In 1942 How Green Was my Valley beat out Citizen Caine to win the Oscar for best picture.

In 1979 Woody Allen's Manhattan lost out to Kramer versus Kramer for best picture.

In 1994 Shawshank Redemption lost out to the annoying, sentimental Forest Gump for best picture.

Peter O'Toole has been nominated for best actor eight times and never won.  Though he clearly deserved to have for won for his role as Lawrence of Arabia in 1962, the best actor nod went instead to Gregory Peck for his role in To Kill a Mockingbird (see earlier post, Lawrence of Arabia, 12/27/12).

At the 2013 Oscar awards the best picture made in 2012 was not even nominated for Best Picture.  I enjoyed Argo (See earlier posts Argo, Art and the need for Camouflage, 12/3/12 Antonio Mendez' Argo and Iran today, 12/9/12) and and have great respect for Tony Mendez, but Argo was not the best picture of 2012.

Nor did the historically sloppy Lincoln (see my post Spielberg's Lincoln 2/6/13) deserve to take the best picture honors.

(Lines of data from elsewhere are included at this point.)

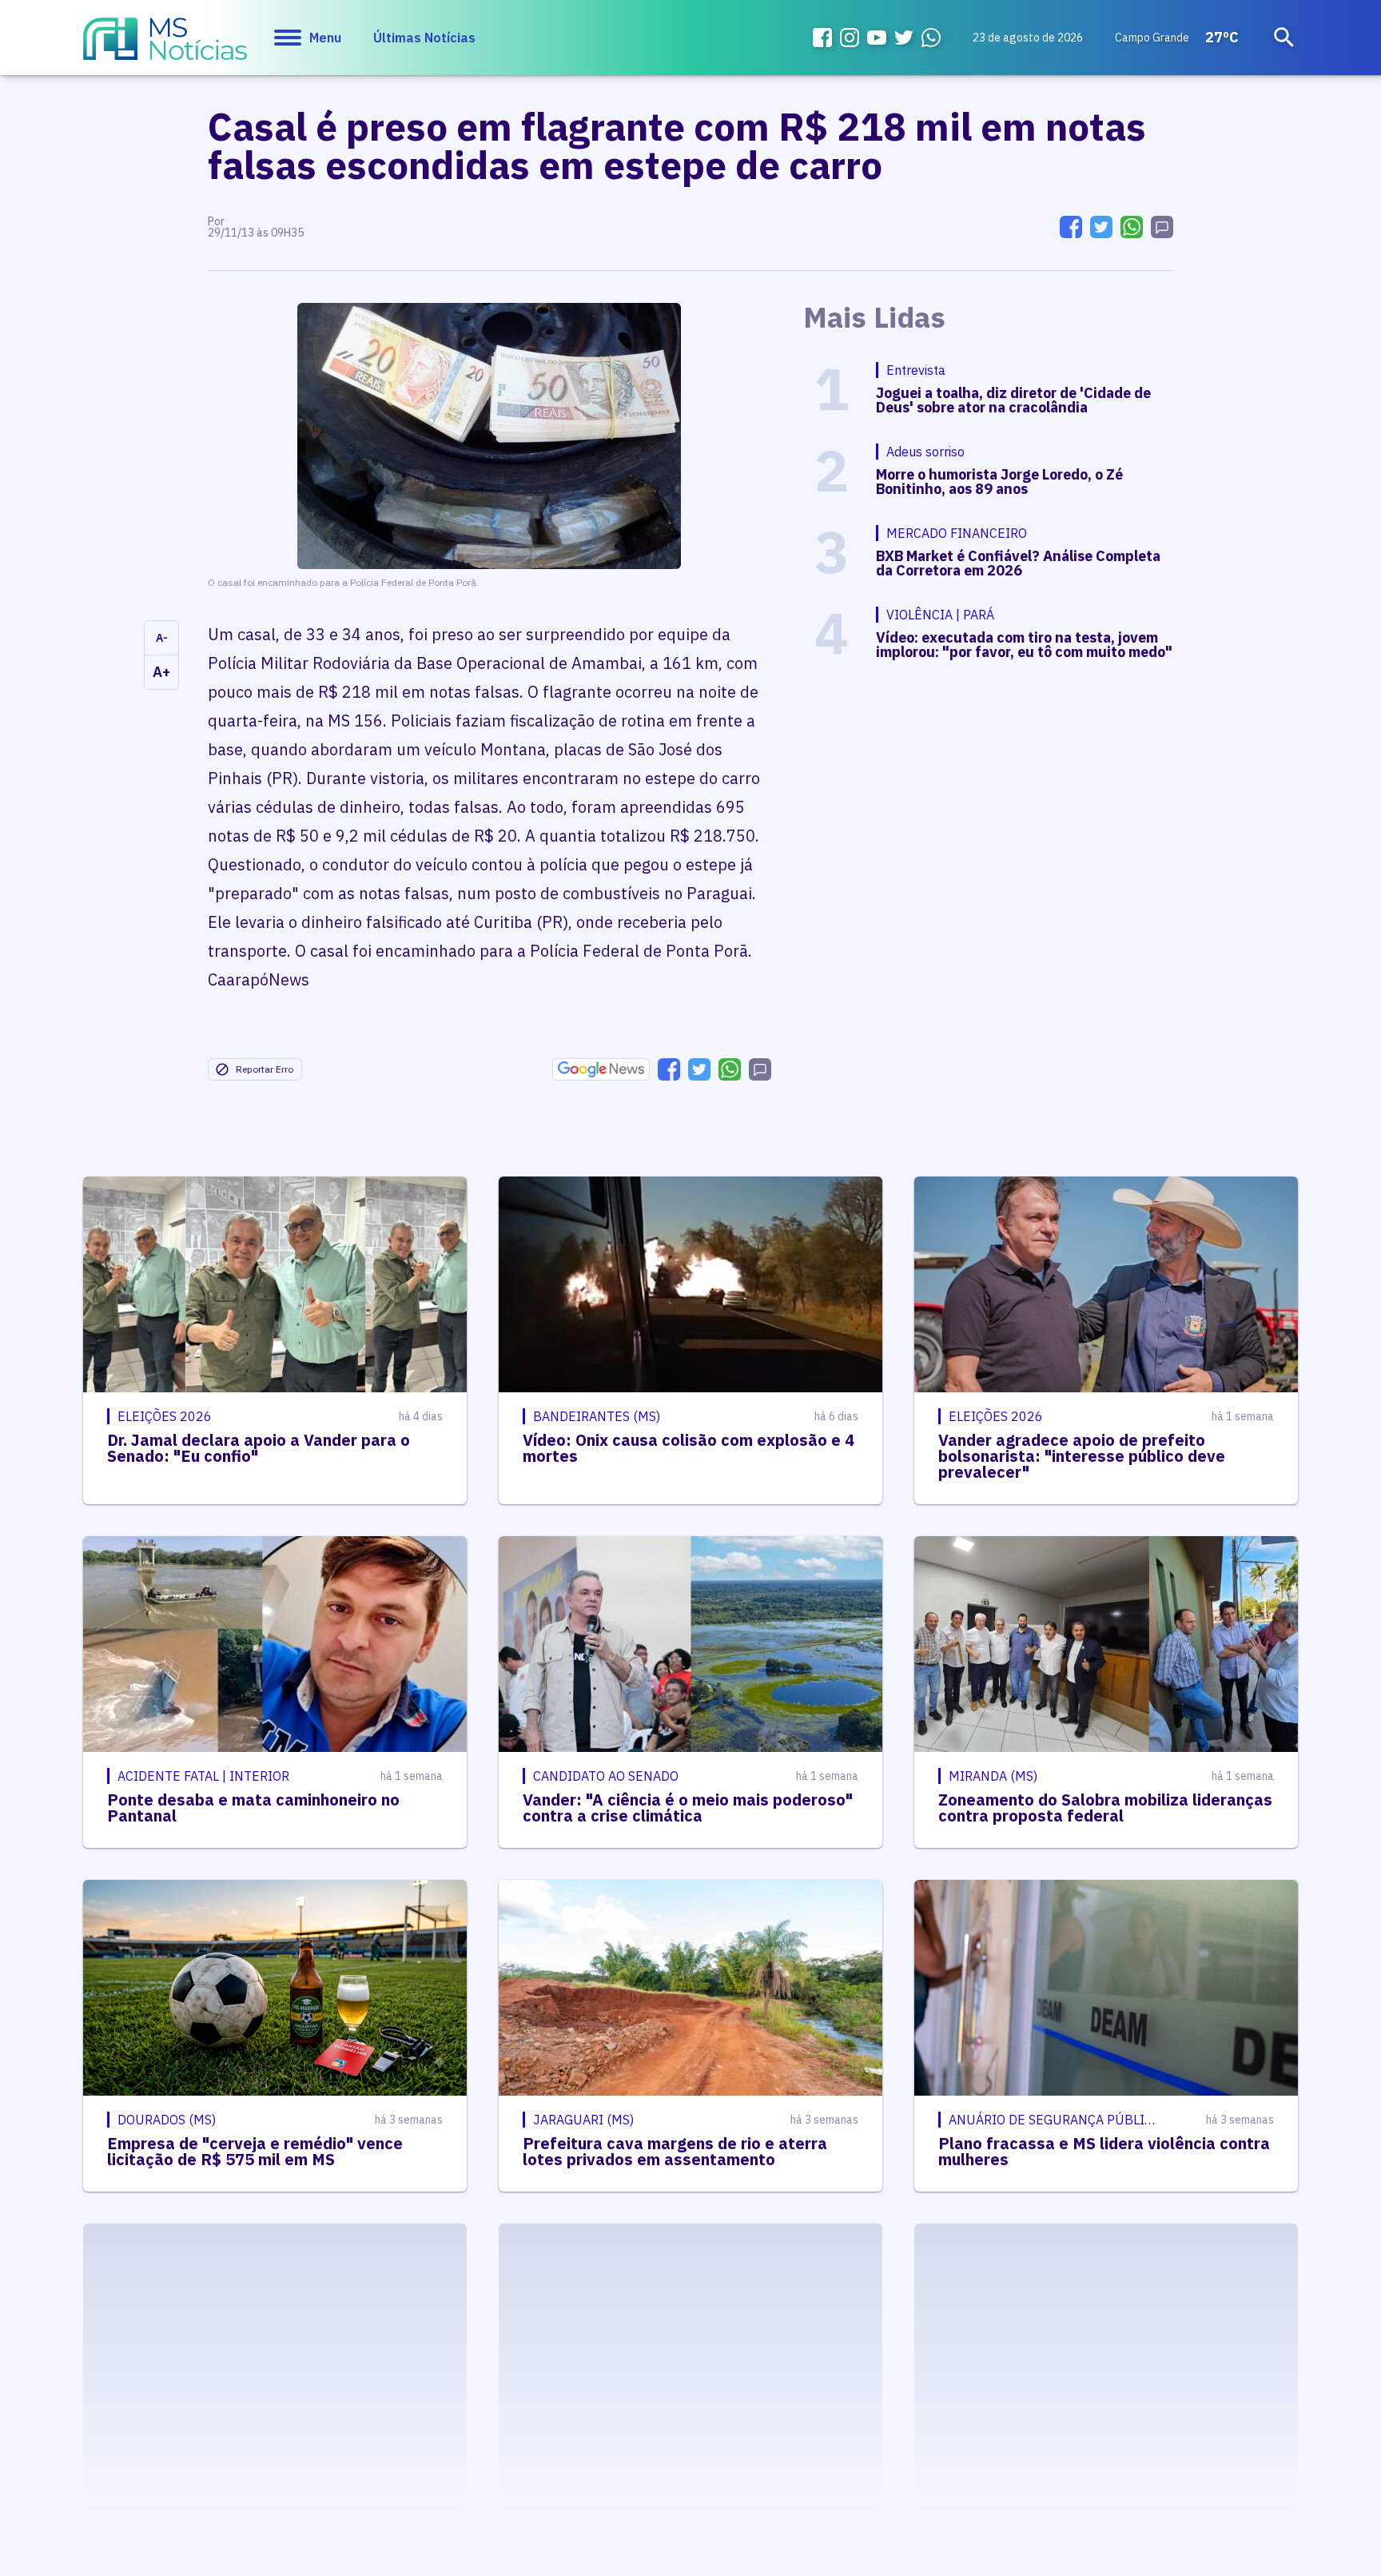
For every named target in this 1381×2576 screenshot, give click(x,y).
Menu (325, 38)
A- (162, 638)
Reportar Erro (264, 1069)
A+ (161, 672)
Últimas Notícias (424, 38)
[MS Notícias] (165, 46)
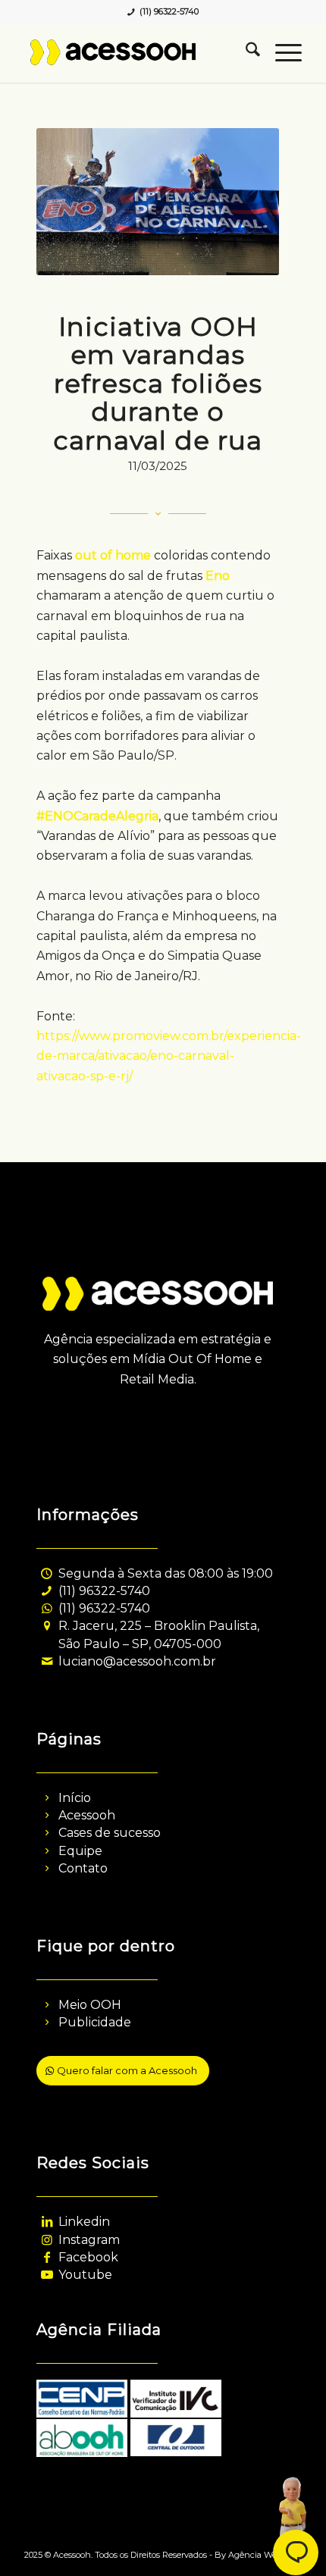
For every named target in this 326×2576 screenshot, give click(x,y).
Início (74, 1798)
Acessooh (86, 1815)
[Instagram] (46, 2240)
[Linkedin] (46, 2221)
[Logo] (135, 52)
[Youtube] (46, 2274)
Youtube (85, 2274)
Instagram (89, 2240)
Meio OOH (89, 2005)
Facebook (88, 2257)
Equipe (80, 1851)
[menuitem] (245, 52)
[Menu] (281, 52)
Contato (83, 1868)
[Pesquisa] (245, 52)
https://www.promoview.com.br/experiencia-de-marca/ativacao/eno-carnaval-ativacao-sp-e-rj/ (168, 1056)
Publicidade (94, 2022)
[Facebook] (46, 2257)
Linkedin (84, 2221)
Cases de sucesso (109, 1832)
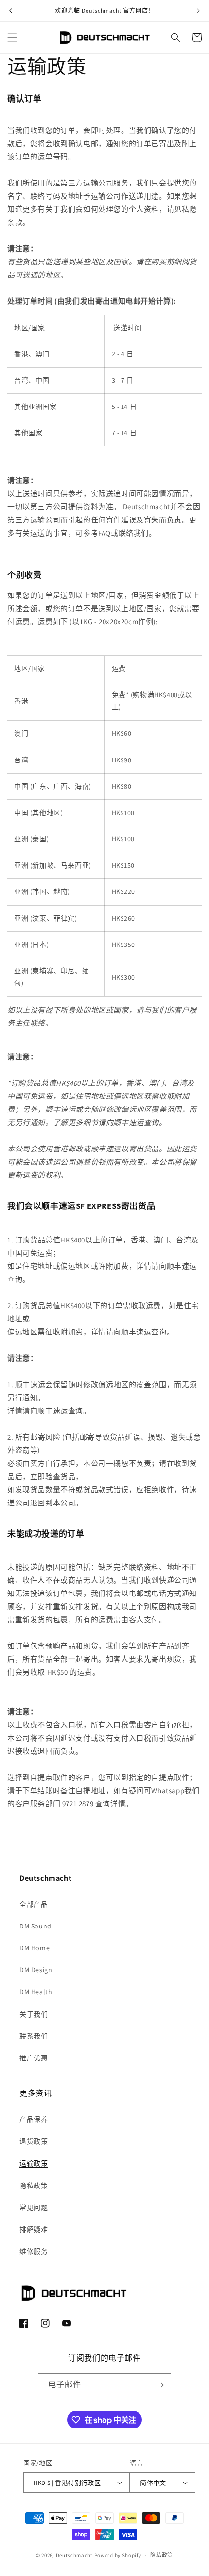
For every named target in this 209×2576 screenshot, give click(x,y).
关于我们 (33, 2014)
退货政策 (33, 2141)
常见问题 (33, 2207)
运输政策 (33, 2163)
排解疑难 (33, 2229)
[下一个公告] (198, 10)
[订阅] (160, 2384)
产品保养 (33, 2119)
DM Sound (35, 1926)
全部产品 (33, 1904)
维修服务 (33, 2251)
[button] (12, 37)
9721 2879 (78, 1803)
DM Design (35, 1969)
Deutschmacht (74, 2555)
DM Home (34, 1948)
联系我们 (33, 2036)
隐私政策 (33, 2185)
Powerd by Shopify (117, 2555)
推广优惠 (33, 2058)
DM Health (35, 1991)
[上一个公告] (10, 10)
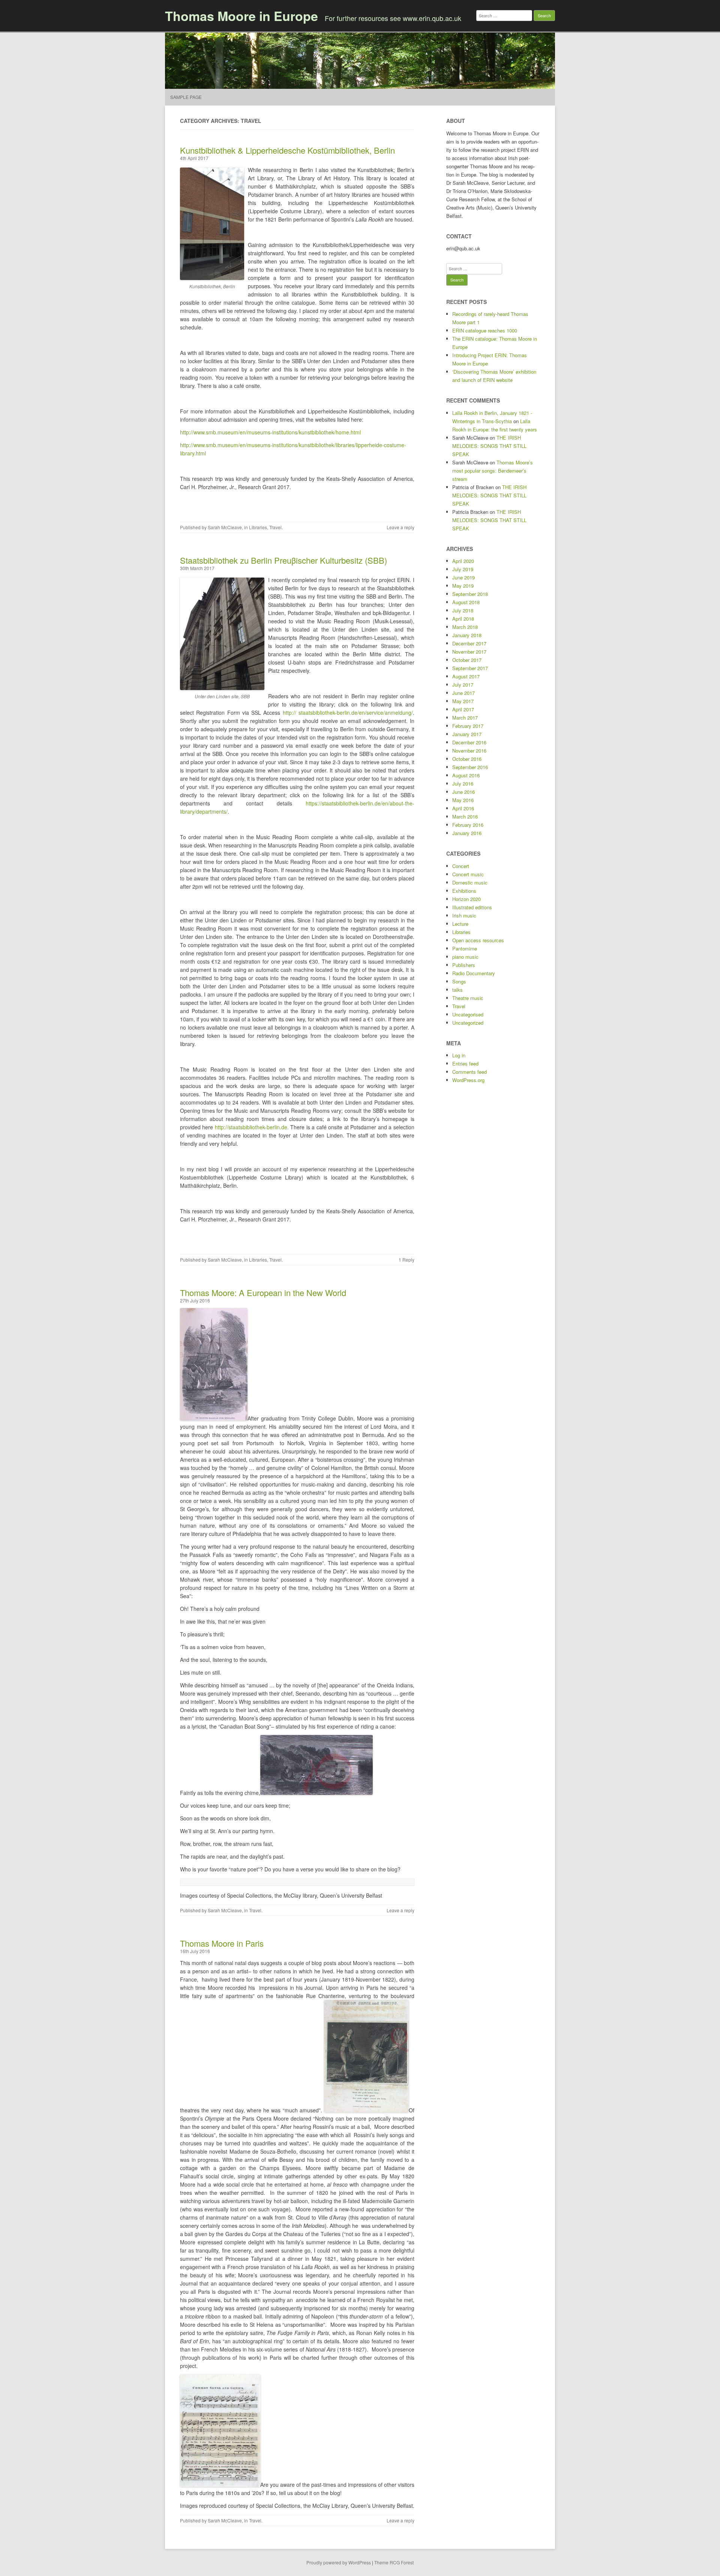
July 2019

Commander Kelly declares the best picture of 2012...Skyfall (See earlier post Skyfall, 10/27/12).  In fifty years, no Bond film has ever been been nominated for best picture.  Adele did win this year for best original song and Skyfall also won a technical Oscar for best sound editing which doubled James Bond's Oscar total from 2 to 4 after fifty years of making Bond films (http://www.mi6-hq.com/sections/articles/event_oscars_2013.php3)!  Skyfall was clearly punished for being excessively popular -- it was the first Bond film to generate over $1billion at the global box office.  I would argue that while Argo represents a more balanced view of intelligence work than Skyfall (most intelligence workers are engaged in translation, technical work, satellite and cell phone monitoring, disguise and documentation like Tony Mendez and not "wet work" like Bond); nevertheless, Skyfall was by far the better film.  Argo was a good film, a taut film, an interesting film, but it can't hold a candle to Skyfall!

Was Christopher Waltz, who won best supporting actor for his role in Django Unchained, really better than Javier Bardem in Skyfall who was not even nominated for best supporting actor?

In 1963, for example, From Russia With Love with Sean Connery was not nominated for Best Picture which was awarded to Tom Jones.  Which is the more memorable and significant picture?

Did 2006's Casino Royale not deserve any consideration for best picture along with that year's winner, The Departed?

Could it be that Bond being punished by the Academy Awards for being to the right of most Hollywood productions (see earlier post Commander Bond's London, 2/23/12)?